« De la poudre de perlimpinpin » : le Sénat dézingue la suspension de la réforme des retraites
POLITIQUE – La suspension de la réforme des retraites va-t-elle survivre aux fourches caudines du Sénat ? En commission des Affaires sociales ce samedi 15 novembre, les sénateurs ont choisi de revenir sur ce trophée des socialistes, obtenu en échange d’une non-censure du gouvernement.
À majorité de droite et du centre, le Palais du Luxembourg n’a jamais caché son intention de maintenir en l’état la réforme Borne, adoptée dans la douleur en 2023 contre l’avis des syndicats et d’une majorité de Français qui étaient descendus massivement dans les rues. Ce n’est donc pas une surprise de le voir s’opposer aujourd’hui à la « suspension » proposée par Sébastien Lecornu.
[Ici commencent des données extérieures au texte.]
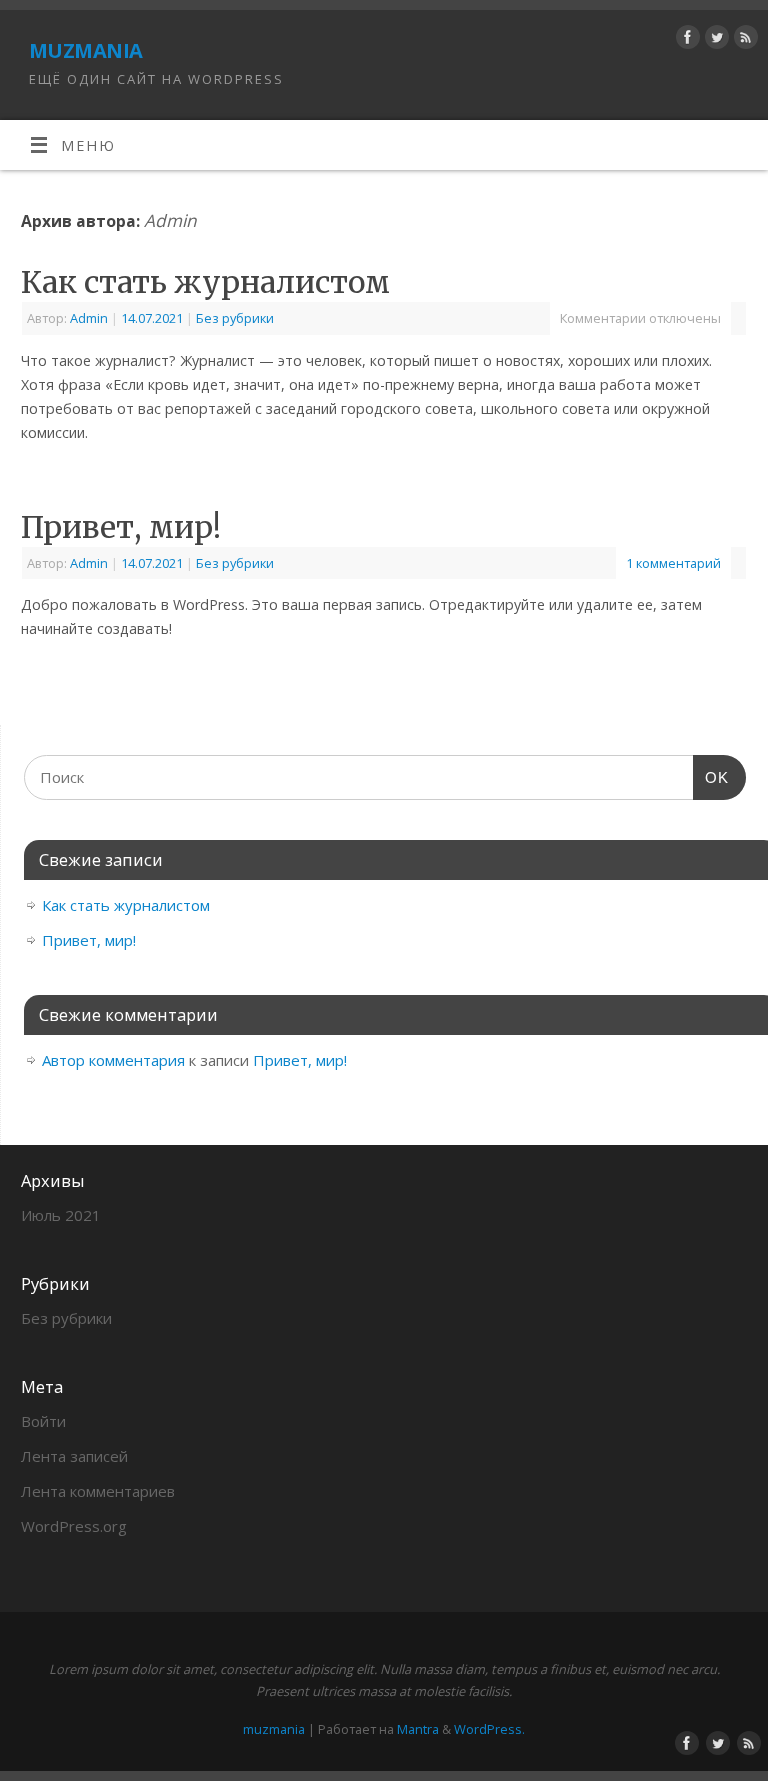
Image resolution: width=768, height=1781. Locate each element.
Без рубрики (235, 318)
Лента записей (74, 1456)
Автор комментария (113, 1060)
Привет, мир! (121, 527)
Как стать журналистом (205, 282)
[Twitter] (714, 40)
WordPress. (489, 1729)
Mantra (418, 1729)
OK (711, 777)
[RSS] (743, 40)
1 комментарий (673, 563)
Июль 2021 (61, 1215)
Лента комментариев (98, 1491)
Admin (170, 220)
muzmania (86, 47)
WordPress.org (74, 1526)
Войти (43, 1421)
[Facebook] (685, 40)
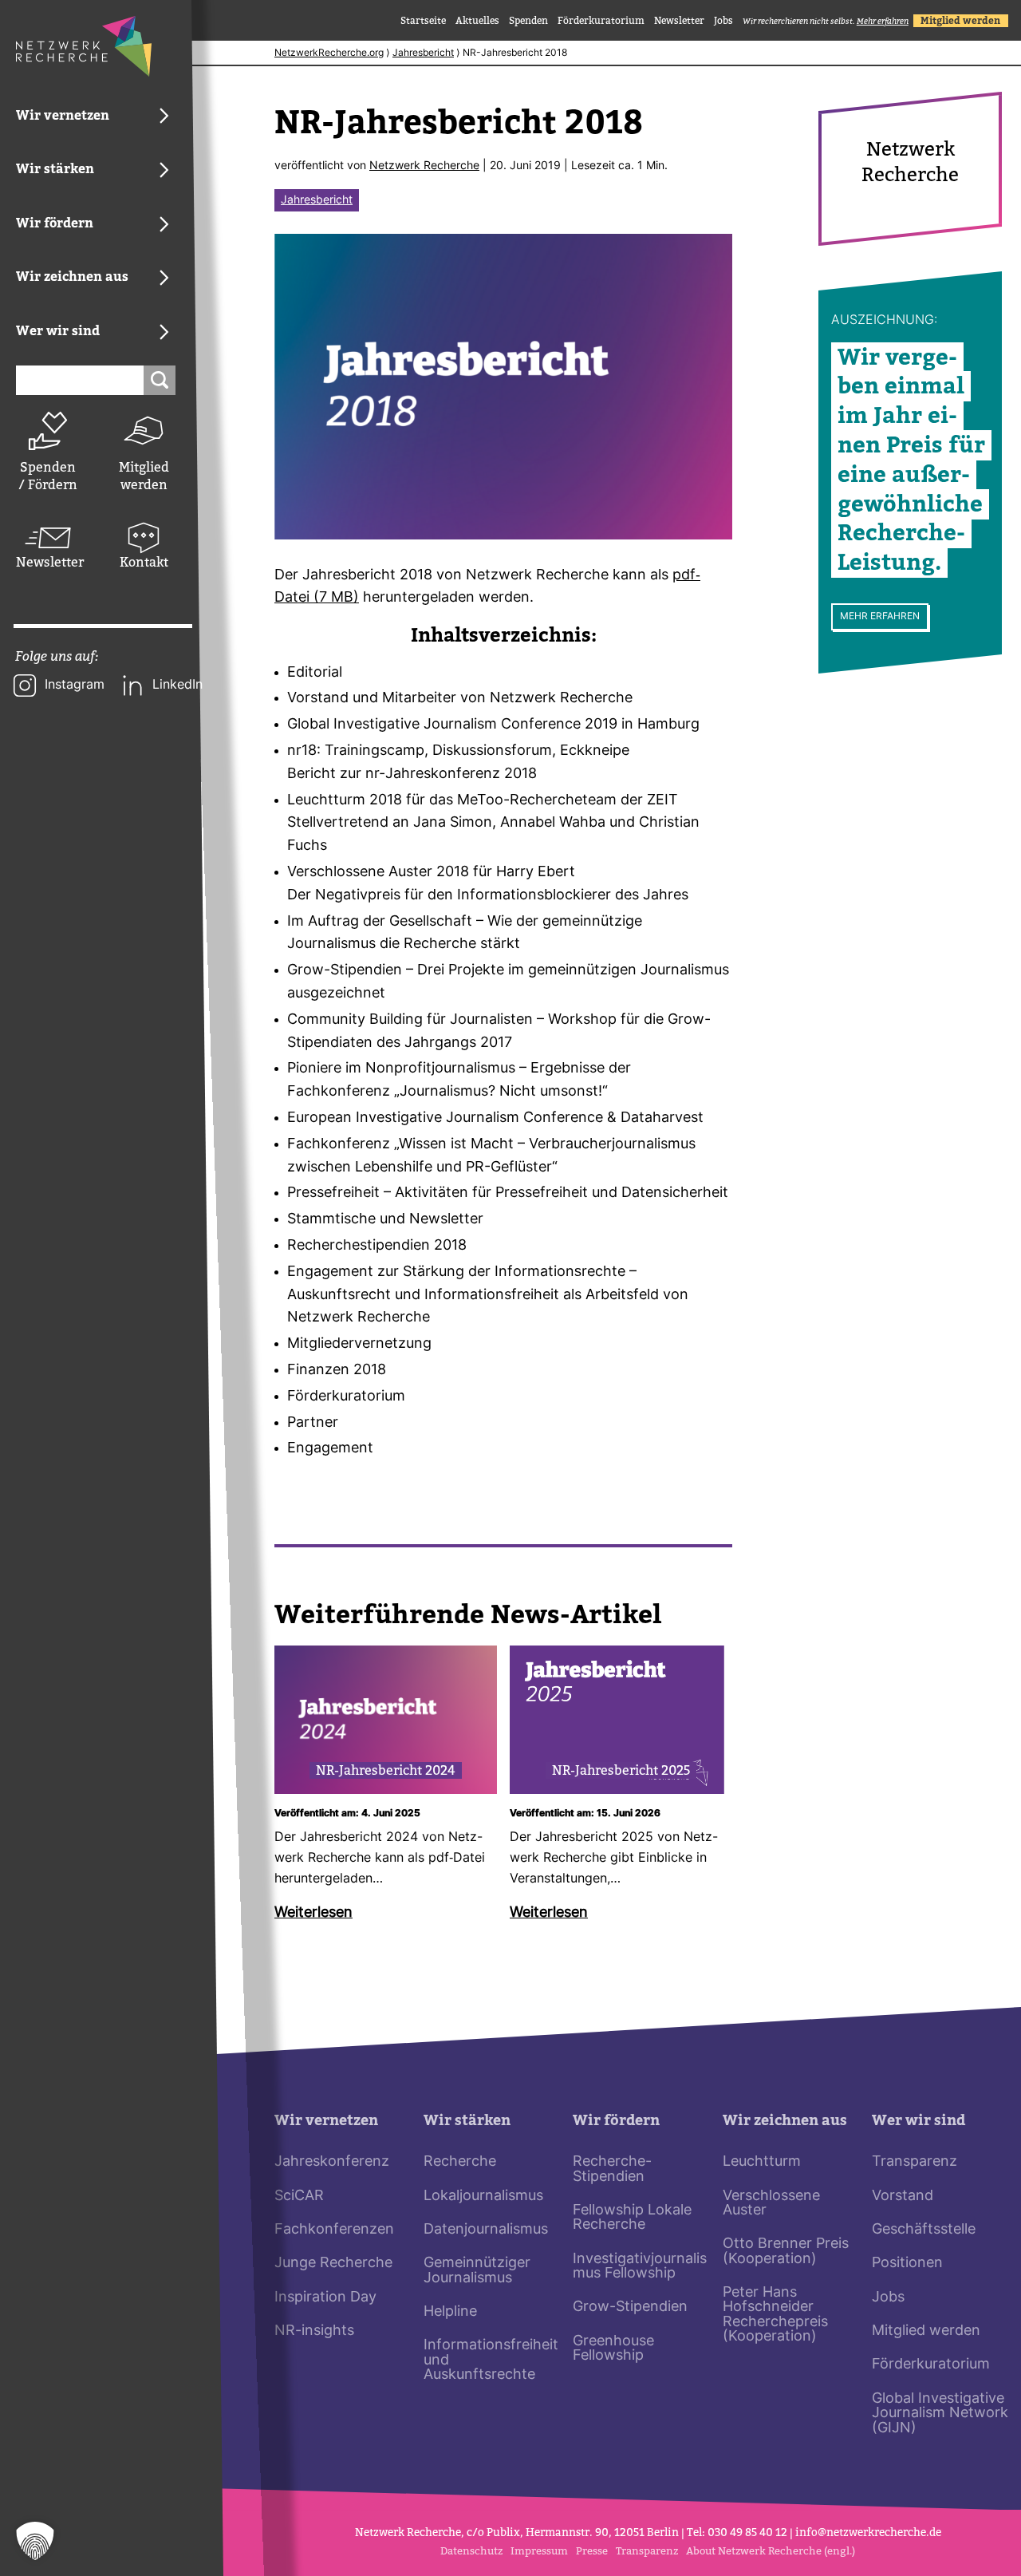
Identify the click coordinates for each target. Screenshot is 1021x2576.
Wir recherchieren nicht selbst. (826, 21)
« C’est de la poudre de Perlimpipin », a dénoncé la sénatrice LR Pascale Gruny, regrettant notamment que le financement de la mesure reposerait « sur les retraités eux-mêmes ». « Le Sénat ne peut pas se renier sur une réforme qu’il a soutenue depuis des années », confie à l’AFP la rapporteure générale, la centriste Élisabeth Doineau. Dès le 25 octobre, Gérard Larcher prévenait que le Sénat « rétablira la réforme des retraites ». « Nous la votons depuis cinq ans. Je rappelle que son abandon, c’est 3 milliards de déficit en 2035 », estimait son président dans le Parisien.
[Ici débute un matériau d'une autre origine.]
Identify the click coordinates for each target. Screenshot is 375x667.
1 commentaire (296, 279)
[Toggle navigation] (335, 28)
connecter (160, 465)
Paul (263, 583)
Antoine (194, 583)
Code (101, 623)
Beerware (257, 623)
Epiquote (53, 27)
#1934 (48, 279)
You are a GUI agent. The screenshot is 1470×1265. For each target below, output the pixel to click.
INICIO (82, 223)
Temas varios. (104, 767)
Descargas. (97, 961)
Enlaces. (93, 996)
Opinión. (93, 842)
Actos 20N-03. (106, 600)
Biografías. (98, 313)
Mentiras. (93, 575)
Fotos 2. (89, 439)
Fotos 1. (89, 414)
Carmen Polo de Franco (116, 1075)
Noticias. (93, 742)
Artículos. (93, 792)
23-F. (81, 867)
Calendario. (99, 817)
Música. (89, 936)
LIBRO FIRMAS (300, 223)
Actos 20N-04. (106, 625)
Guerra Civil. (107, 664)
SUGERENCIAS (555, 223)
Une attitude que regrettent les socialistes qui, comme à l’Assemblée nationale, défendent fermement la mesure. « La majorité sénatoriale se met dans une posture de refus de tout accord et de tout compromis », pointe le sénateur PS Bernard Jomier, s’inquiétant auprès de l’AFP d’un « raidissement très net » de la droite et des centristes. Mais un débat s’engage au sein de la gauche, entre les socialistes d’un côté, les écologistes et les communistes de l’autre. Ces derniers étant plus que sceptiques.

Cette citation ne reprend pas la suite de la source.